Look below for the line holding "Instruction: Click the 6" and the line holding "Task: Click the arrow". Transcribe exactly those lines and all lines between them, nothing more.

### RECORD SET
◆ ◆ ◆ ◆ ◆

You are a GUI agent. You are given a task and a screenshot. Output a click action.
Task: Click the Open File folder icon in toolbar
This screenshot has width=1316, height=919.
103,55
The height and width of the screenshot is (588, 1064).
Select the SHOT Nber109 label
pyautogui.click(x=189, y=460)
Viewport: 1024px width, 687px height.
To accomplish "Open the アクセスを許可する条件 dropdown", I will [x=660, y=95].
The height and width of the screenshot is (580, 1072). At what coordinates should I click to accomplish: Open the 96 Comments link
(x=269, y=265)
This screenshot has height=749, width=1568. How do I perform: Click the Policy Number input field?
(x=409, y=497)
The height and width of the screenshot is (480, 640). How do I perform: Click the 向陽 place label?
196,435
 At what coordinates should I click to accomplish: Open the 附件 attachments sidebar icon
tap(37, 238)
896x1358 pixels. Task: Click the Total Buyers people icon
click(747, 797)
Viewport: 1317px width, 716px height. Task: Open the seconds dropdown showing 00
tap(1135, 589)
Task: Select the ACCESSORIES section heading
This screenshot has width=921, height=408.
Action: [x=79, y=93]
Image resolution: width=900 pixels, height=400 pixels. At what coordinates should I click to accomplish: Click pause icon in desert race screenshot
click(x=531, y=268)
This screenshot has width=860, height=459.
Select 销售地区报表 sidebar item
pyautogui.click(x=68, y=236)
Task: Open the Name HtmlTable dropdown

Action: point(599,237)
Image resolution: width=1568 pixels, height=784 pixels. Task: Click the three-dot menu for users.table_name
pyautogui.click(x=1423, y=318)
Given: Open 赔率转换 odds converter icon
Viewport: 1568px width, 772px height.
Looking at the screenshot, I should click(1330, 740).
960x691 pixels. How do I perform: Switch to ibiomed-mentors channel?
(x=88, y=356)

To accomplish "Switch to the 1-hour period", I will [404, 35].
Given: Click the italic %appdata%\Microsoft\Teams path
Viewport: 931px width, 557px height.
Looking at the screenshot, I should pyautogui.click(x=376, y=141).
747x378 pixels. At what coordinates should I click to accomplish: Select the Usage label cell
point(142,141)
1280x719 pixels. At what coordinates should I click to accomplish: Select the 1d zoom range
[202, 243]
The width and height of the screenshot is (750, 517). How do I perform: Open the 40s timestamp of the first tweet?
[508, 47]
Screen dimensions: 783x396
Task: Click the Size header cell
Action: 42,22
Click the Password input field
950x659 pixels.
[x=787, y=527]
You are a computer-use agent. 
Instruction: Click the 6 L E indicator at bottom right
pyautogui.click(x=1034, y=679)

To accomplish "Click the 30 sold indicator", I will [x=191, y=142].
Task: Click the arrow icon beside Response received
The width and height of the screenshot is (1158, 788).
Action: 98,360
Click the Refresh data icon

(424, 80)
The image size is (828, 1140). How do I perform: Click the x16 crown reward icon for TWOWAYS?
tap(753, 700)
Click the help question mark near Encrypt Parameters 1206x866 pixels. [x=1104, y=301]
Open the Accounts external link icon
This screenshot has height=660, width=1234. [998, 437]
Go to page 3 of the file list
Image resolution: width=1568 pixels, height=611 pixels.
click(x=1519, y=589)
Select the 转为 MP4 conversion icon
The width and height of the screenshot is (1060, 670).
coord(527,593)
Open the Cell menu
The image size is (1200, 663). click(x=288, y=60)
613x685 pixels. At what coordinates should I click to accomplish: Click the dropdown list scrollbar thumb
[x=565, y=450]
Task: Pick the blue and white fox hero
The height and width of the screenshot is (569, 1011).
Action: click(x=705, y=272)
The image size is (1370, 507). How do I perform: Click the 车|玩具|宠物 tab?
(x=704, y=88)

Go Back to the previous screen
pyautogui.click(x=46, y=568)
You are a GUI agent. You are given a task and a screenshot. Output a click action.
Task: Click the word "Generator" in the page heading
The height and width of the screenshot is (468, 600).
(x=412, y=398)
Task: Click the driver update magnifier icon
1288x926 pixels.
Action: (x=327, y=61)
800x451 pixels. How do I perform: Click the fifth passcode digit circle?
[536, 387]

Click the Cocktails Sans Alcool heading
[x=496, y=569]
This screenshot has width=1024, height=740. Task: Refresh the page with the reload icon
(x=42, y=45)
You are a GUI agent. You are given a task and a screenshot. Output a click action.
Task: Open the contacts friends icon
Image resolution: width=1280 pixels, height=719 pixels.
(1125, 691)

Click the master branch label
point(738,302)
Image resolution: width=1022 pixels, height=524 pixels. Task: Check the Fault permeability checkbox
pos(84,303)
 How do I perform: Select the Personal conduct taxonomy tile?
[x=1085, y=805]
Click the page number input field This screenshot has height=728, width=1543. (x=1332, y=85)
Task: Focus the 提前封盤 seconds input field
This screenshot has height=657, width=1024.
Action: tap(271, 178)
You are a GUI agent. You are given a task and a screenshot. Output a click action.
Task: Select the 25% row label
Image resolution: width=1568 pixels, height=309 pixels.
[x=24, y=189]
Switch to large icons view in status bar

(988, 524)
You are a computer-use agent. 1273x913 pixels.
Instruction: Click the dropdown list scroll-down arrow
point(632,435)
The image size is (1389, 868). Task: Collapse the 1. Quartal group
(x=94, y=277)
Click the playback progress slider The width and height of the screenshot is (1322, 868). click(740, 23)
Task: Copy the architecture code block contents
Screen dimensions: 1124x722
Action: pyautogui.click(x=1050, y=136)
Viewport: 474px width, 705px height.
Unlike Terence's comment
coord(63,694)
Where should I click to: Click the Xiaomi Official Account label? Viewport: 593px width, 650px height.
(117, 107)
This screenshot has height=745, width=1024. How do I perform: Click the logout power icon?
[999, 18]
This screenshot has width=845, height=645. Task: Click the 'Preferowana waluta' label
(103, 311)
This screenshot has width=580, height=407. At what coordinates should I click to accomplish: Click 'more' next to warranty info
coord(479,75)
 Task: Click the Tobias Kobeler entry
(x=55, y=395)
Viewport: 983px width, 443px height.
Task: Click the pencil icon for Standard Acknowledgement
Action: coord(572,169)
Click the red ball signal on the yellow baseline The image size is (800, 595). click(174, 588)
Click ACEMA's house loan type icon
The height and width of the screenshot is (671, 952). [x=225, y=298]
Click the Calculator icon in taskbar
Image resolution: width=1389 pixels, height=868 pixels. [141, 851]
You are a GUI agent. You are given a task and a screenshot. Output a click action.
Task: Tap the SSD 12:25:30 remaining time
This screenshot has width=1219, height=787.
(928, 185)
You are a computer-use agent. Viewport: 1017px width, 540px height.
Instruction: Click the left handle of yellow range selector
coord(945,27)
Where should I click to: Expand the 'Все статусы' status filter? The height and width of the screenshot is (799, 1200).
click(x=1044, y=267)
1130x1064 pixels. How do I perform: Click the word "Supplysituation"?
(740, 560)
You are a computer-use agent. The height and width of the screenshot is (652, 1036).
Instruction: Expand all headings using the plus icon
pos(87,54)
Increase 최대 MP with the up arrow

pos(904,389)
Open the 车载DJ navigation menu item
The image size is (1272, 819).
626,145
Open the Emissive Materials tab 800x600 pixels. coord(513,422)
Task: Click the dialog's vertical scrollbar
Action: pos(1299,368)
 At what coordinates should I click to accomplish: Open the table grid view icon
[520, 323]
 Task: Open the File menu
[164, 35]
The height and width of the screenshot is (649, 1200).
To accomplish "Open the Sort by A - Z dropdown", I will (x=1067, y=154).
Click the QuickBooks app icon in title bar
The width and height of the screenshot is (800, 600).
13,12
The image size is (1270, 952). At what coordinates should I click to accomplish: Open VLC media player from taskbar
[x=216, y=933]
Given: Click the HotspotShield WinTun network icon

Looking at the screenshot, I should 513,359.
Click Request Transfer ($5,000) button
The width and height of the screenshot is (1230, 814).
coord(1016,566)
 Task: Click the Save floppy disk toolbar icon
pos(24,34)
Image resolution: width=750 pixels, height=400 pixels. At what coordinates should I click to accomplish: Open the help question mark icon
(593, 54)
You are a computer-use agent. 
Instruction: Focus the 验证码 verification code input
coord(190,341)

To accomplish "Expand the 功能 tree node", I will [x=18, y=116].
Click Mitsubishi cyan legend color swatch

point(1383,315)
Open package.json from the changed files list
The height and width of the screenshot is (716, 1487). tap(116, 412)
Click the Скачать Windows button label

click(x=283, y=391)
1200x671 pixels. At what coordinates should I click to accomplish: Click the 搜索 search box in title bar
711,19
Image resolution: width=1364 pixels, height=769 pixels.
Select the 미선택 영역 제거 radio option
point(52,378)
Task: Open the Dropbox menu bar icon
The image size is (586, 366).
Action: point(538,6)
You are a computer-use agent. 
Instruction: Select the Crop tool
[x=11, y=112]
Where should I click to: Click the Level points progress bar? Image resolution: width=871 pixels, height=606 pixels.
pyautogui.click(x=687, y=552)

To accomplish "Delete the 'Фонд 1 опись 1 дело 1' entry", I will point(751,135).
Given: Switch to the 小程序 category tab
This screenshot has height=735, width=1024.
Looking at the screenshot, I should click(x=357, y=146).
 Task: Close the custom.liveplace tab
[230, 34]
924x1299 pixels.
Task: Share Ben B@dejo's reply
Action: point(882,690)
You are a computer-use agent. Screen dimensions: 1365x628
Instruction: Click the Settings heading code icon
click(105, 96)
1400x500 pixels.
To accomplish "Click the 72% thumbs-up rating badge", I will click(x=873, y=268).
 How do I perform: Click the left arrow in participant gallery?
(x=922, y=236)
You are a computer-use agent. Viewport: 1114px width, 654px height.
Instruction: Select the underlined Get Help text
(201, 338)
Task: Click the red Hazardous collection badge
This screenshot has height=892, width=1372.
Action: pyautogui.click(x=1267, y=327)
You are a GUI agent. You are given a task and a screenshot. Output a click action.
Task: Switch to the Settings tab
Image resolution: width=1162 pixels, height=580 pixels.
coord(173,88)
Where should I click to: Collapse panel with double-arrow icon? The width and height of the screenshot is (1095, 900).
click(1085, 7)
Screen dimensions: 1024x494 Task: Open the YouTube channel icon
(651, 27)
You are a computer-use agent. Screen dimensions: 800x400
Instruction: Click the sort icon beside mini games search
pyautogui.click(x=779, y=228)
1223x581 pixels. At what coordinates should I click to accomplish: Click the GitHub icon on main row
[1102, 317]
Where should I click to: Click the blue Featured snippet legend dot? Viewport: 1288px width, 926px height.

◆ ◆ ◆ ◆ ◆

### EXPECTED ANSWER
Instruction: Click the 6 L E indicator at bottom right
pyautogui.click(x=1034, y=679)

To accomplish "Click the 30 sold indicator", I will [x=191, y=142].
Task: Click the arrow icon beside Response received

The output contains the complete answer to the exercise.